Zie, ze kwijlen smaad uit hun mond, En het ligt op hun lippen: "Wie wil er wat horen!"
8 But You, O LORD, laugh at them; You scoff at all the nations.
Maar Jahweh, Gij lacht ze uit, En drijft met al die trotsaards de spot!
9 I will keep watch for You, O my strength, because You, O God, are my fortress.
Mijn Sterkte, aan U klamp ik mij vast, Want Gij zijt mijn toevlucht, o God!
10 My God of loving devotion will come to meet me; God will let me stare down my foes.
Mijn God, uw goedheid trede mij tegen, En doe mij op mijn vijanden neerzien, o God.
11 Do not kill them, or my people will forget. Scatter them by Your power, and bring them down, O Lord, our shield.
Neen, spaar ze niet, opdat ze mijn volk niet verleiden; Maar doe ze vallen, en stort ze neer door uw kracht.

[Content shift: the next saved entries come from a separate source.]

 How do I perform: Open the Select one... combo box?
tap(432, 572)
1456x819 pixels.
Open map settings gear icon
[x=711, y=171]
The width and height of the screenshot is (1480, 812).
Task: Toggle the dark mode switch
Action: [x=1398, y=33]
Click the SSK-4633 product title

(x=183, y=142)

12 By the sins of their mouths and the words of their lips, let them be trapped in their pride, in the curses and lies they utter.
Vergeld hun, o Heer, het kwaad van hun mond En het woord hunner lippen; Laat ze in hun eigen trots zich verstrikken, Om de vloeken en leugens, die ze hebben gesproken.
13 Consume them in wrath; consume them till they are no more, so it may be known to the ends of the earth that God rules over Jacob.
Maak een eind aan hun woede, Maak een eind aan hun trots, Opdat ze erkennen, dat God heerst in Jakob Tot aan de grenzen der aarde.
14 They return in the evening, snarling like dogs and prowling around the city.
Laat ze terugkomen, iedere avond opnieuw, En door de stad lopen, jankend als honden,
15 They scavenge for food, and growl if they are not satisfied.
Rondzwervend, om vreten te zoeken, En blaffen, wanneer ze niet vol zijn.
16 But I will sing of Your strength and proclaim Your loving devotion in the morning. For You are my fortress, my refuge in times of trouble.
Maar ìk zal uw almacht bezingen, Elke morgen uw goedertierenheid prijzen; Want Gij zijt mijn schuts, Mijn toevlucht in tijden van nood.
17 To You, O my strength, I sing praises, for You, O God, are my fortress, my God of loving devotion.
Mijn Sterkte, U wil ik loven; Want Gij zijt mijn toevlucht, o God, mijn genadige God!